"No fear, mother. There's one who will stick by the old birds, and keep their nest warm and dry for them," he said gruffly, and stirred by an unusual emotion he strolled off to the farm and solaced himself with a pipe.

Meanwhile no explanations were necessary with Clarissa. She just glanced at the smiling faces, saw the clasped hands, and burst into a laugh.

"So it's settled at last," she said, her own hands closing over their clasped ones, "but the wonder to me is why you have been so long about it, for you've known your own minds long enough. Betty, my dear, you're a lucky woman."

"As if I didn't know it," protested Betty, as Clarissa kissed her.

"But I remember your telling me almost the first night I came that you should like a sister just like Betty," Tom grumbled.

"So I did, so I do, but all the same I call her a lucky sister in marrying you," and with that assertion Betty was well content.

"Shall you tell the children?" Clarissa asked later.

"Oh yes," Betty said. "I never see the use of making mysteries out of things that are clear and true as daylight, and to Jack it will make no difference. He claimed Tom as his uncle long ago. Where are they, Clarissa?
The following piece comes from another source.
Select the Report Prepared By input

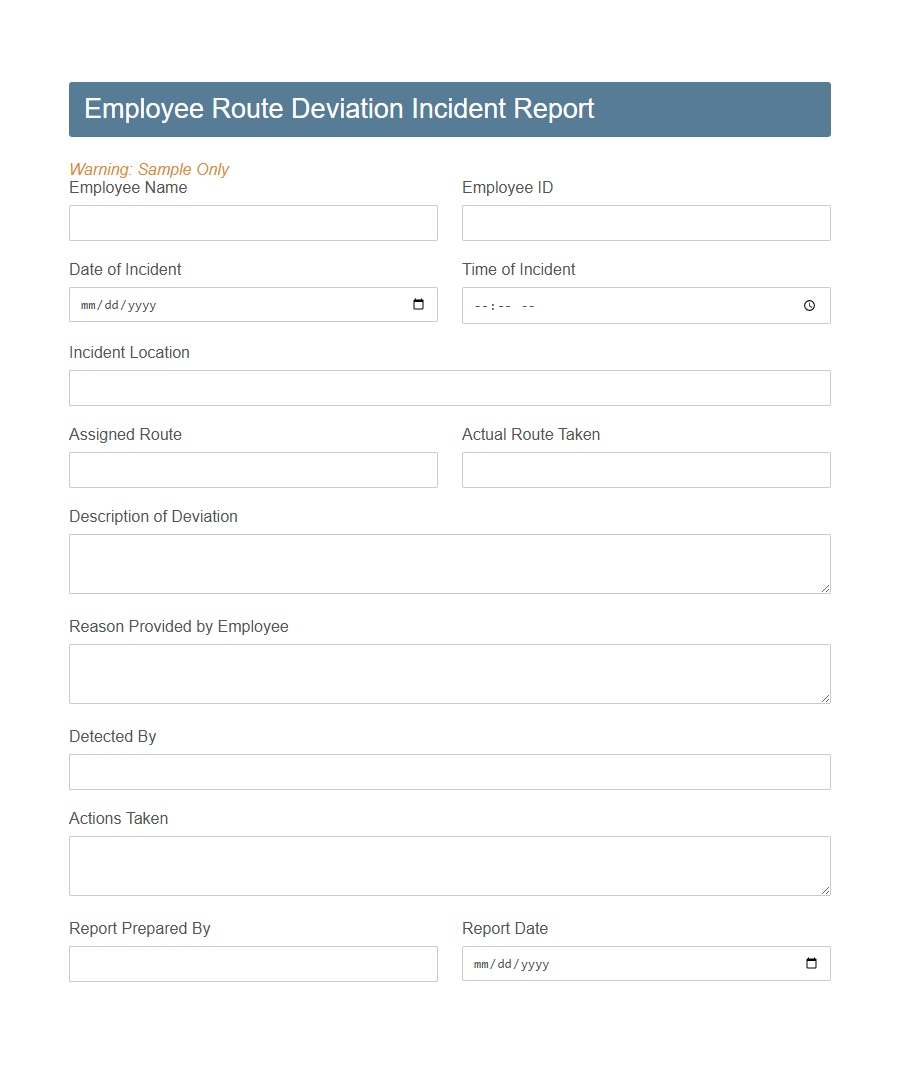pos(253,963)
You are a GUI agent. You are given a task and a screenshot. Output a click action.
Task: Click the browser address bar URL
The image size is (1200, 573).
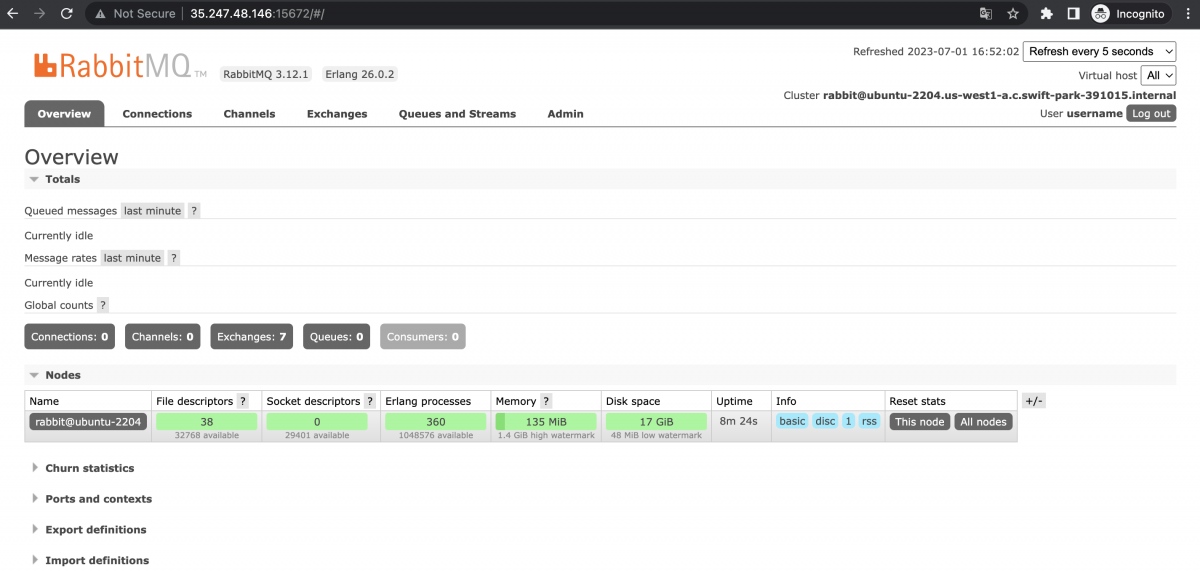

Jack rushed off here in great excitement to tell the news of his going to school, and I have not seen him since."

"They are in the garden, I think. Eva is full of lamentation that she was not born a boy, so that she might go to school with Jack, but he comforts her by reminding her that she would be in a lower form, and would see little of him!"

"He's a little beyond himself; he'll come back to his bearings directly," Tom said. "It's the first event of importance that has come to him. Come, Betty; we will find them."